# Wie erstelle ich Eisberge?



## Fleck06 (10. Mai 2006)

Hi,

kann mir jemand sagen wie ich am besten Eisberge, wie den bei IceAge 2 erstelle?


----------



## Markus Kolletzky (10. Mai 2006)

Hallo,

Wie werden wohl Trick-/ Animationsfilme erstellt? Wohl hauptsächlich erstmal mit Version Papier 1.0
und Stift RC 2.0. Sinn dieses Satzes: Schnapp Dir o.g. Utensilien und zeichne drauf los; 
die Zeichnung kannst Du dann einscannen und in Photoshop kolorieren.


----------



## Fleck06 (11. Mai 2006)

Ja das stimmt schon, aber einen Eisberg kann man doch gut ohne Handarbeit realisieren... Bei solchen Figuren naturlich nur mit großer Mühe...

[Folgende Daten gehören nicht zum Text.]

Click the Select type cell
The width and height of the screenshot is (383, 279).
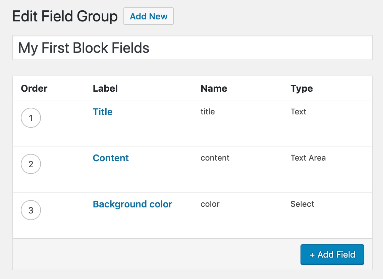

Naja egal: Kannst du mir denn sagen, wie ich am besten einen Eisberg wie bei http://www.iceage2.de/ mache? (wenn die Animation ganz geladen ist: Der Eisberg ganz im Hintergrund)


----------



## Alexander Groß (11. Mai 2006)

Wenn du ein Grafiktablett hättest wäre das von Vorteil.

Ansonsten:

Eine weisse Fläche malen die den gewünschten Umrissen entspricht.
Verschiedenen Blauabstufungen für die Details(Schatten, Risse) nehmen und dabei auch mit dem Airbrushmodus arbeiten.

Verwischen etc. das braucht seine Zeit.


Alex


----------



## Jan-Frederik Stieler (11. Mai 2006)

Also die in Iceage sind mit einem 3d Programm gemacht worden aber du mußt ja nicht mit Kanonen auf Spatzen schießen und solltest es erst mal so probieren wie meine Vorredner.

Viele Grüße


----------